A violência está na origem do ser humano, aqui na terra. A primeira casa, a de Adão, de Eva e de seus dois filhos, Caim e Abel (Gn 4,1-15), foi também a primeira casa da violência. Ali ocorreu o primeiro crime que a humanidade tem notícia. Uma tragédia e um crime entraram e se fizeram moradas naquela casa. Esta foi a primeira de tantas casas violentas e sangrentas, na Bíblia e na história da humanidade. Deus fez o primeiro jardim, a primeira família, a primeira casa; e Caim praticou o primeiro crime. Mesmo assim, Deus fez brotar naquela casa, a misericórdia. Caim, embora assassino, não saiu da tutela e do cuidado de Deus. Deus colocou em Caim o sinal de sua pertença, para que ninguém o faça mal (Gn 4,15). Condenou o assassino, mas não o abandonou ao seu próprio destino. Deu-lhe proteção para que se regenerasse e voltasse ao convívio familiar e social. Deus usou de misericórdia para com um homicida e um assassino.
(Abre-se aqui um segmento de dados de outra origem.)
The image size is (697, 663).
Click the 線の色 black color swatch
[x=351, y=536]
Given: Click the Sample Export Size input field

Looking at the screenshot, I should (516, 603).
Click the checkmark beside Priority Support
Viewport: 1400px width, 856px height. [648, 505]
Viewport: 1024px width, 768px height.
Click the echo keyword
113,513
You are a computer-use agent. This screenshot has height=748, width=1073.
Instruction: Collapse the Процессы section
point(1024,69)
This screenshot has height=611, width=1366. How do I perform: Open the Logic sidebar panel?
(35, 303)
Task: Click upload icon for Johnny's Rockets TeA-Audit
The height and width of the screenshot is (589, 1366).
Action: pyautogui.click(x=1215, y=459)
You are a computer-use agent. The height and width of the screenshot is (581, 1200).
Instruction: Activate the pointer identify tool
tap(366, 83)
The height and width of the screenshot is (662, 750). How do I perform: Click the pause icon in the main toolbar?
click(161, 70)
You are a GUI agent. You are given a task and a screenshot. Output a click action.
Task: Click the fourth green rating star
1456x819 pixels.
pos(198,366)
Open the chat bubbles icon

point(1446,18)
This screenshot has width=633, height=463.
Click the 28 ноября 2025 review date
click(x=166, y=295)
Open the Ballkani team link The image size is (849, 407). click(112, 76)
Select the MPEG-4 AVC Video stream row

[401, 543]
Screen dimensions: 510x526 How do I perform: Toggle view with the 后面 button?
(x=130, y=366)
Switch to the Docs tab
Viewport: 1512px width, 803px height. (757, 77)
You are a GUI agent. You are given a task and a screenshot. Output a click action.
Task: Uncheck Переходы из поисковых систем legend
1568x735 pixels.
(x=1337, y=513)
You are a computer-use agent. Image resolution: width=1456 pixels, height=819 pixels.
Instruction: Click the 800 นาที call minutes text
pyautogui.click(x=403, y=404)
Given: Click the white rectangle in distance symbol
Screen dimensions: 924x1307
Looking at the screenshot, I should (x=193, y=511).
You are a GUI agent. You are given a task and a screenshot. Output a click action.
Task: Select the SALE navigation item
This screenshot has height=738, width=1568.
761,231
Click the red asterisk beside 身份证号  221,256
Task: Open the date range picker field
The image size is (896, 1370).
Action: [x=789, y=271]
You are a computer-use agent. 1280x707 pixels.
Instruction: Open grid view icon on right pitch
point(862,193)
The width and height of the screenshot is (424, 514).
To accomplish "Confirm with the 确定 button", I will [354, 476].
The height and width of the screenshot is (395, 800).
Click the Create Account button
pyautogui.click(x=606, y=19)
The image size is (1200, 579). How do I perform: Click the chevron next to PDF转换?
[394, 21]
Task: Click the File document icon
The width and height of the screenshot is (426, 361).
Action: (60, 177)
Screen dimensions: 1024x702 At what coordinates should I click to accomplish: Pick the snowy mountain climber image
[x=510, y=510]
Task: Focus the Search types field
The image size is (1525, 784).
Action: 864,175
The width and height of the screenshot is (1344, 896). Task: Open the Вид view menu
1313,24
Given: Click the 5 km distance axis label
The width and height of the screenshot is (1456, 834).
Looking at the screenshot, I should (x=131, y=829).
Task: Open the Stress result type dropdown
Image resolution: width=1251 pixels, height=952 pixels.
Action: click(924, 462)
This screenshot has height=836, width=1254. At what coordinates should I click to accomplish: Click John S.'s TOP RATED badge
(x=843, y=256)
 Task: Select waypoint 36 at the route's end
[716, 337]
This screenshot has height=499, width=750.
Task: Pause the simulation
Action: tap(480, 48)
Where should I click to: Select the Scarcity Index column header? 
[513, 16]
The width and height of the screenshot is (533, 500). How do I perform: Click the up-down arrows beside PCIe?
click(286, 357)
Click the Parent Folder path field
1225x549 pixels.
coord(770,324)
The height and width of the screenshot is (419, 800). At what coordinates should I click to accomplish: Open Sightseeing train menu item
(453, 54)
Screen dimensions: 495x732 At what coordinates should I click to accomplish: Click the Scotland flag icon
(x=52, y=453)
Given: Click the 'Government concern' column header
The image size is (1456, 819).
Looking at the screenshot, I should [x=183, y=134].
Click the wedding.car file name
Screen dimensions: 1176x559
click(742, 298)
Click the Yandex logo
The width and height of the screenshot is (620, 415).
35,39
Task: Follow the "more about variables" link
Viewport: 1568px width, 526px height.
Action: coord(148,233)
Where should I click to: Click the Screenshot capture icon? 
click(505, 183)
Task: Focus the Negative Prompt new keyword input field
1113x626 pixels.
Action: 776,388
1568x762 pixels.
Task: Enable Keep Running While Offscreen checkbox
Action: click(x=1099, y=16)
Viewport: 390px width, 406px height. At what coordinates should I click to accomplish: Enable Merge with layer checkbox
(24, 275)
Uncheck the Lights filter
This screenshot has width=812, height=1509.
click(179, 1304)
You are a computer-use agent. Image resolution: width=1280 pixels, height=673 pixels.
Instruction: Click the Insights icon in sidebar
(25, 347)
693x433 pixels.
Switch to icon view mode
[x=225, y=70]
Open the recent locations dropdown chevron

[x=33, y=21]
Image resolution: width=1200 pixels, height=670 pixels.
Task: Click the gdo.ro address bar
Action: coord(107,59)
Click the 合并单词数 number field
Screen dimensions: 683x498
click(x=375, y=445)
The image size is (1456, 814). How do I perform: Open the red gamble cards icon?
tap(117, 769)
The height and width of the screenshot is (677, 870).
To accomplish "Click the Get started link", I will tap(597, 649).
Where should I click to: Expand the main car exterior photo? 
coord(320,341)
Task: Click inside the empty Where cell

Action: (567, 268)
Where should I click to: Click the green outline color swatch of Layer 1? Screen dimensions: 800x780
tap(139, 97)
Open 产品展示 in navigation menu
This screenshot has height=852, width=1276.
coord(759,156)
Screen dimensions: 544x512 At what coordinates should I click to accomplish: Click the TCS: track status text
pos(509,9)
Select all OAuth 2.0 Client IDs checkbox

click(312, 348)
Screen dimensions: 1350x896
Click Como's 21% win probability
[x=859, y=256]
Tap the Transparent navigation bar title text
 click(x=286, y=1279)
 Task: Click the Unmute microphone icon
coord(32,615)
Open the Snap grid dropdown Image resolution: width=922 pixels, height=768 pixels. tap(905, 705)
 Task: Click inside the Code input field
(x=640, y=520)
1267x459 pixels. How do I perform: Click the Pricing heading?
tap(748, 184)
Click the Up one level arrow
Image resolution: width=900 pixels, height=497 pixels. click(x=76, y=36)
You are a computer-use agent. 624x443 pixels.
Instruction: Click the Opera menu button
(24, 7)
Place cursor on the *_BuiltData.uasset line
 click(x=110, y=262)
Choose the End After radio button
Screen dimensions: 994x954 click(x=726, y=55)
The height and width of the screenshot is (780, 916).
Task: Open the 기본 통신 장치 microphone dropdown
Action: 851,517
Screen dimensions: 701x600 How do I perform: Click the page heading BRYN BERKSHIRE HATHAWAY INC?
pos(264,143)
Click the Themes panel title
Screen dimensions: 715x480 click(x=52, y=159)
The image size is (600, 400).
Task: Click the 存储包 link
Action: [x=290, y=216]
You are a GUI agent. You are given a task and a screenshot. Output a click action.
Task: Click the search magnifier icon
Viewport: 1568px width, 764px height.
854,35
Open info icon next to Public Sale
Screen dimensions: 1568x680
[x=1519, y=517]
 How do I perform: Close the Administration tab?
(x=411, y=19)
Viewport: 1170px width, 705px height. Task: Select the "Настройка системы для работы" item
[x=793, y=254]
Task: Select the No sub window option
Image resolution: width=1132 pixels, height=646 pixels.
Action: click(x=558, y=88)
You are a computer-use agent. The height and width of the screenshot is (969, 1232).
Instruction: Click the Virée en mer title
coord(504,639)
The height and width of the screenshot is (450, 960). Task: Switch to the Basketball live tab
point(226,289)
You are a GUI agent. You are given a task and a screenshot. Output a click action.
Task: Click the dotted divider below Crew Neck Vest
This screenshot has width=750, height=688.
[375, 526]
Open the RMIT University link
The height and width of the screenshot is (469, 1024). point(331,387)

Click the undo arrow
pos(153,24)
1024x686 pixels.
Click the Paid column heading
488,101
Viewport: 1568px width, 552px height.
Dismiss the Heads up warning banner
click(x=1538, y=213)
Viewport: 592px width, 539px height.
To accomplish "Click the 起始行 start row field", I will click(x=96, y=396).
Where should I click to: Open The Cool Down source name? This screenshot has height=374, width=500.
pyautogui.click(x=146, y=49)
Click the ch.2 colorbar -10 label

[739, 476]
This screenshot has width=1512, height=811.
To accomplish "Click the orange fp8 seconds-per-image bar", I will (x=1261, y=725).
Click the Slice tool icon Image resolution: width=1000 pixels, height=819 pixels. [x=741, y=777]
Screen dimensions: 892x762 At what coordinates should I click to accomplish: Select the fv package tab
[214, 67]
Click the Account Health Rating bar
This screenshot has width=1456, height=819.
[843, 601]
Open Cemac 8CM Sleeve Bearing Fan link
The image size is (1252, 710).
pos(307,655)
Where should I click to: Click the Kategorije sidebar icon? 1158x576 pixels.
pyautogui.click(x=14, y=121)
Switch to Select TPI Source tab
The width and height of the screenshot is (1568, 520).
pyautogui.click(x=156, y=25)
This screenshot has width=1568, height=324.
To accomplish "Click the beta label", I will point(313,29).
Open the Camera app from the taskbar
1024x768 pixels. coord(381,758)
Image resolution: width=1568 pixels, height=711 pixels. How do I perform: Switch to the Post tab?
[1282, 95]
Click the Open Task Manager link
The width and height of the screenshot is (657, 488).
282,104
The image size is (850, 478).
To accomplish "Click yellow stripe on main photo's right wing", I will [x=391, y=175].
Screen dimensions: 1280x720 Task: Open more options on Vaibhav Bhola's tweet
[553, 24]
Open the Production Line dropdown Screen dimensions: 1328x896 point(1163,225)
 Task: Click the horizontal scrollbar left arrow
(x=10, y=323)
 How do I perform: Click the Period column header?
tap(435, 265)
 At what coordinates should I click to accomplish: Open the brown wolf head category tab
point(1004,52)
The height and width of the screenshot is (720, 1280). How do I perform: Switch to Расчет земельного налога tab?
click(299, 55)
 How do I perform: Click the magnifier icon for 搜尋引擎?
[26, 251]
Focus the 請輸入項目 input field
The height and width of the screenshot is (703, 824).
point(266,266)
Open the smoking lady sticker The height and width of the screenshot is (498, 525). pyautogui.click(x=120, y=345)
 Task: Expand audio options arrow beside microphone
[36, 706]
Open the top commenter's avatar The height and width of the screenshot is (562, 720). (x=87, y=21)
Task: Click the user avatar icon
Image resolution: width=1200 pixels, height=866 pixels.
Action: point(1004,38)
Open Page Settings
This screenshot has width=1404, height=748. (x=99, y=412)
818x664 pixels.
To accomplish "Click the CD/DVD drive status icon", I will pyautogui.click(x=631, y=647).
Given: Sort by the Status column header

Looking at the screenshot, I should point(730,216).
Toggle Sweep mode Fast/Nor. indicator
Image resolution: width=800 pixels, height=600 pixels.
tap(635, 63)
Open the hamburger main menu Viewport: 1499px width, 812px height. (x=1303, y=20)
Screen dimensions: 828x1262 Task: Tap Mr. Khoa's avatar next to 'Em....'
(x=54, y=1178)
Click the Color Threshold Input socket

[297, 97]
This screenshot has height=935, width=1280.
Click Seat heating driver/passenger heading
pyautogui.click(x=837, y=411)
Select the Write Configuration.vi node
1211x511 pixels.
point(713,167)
Infelizmente é esta a mesma violência, talvez mais sofisticada e mais banalizada, que enche as páginas policiais, as crônicas das tvs, das rádios, dos jornais e das redes sociais nos nossos dias. São Paulo fala de uma espécie de teografia de Cristo, no cristão: “eu trago em meu corpo as marcas de Jesus” (Gal 6,17). Agora, sobretudo, nesta quaresma, é a nossa vez. Esta marca é a cruz, a mesma que recebemos no rosto, desenhada com cinzas. Esta é a nossa teografia, a marca de Deus, para a superação da violência e para a luta contra a mundografia, ou seja, o mundanismo da cultura da violência. Este é o nosso jejum quaresmal. Superar a violência é ser sal da terra, luz do mundo, fermento na massa e bom odor de Cristo. Faz bem fazer o bem. A caridade desarma. O amor constrói relações interpessoais sadias, fraternas e solidárias. Assim como perdoamos a quem nos ofendeu, que Deus nos perdoe.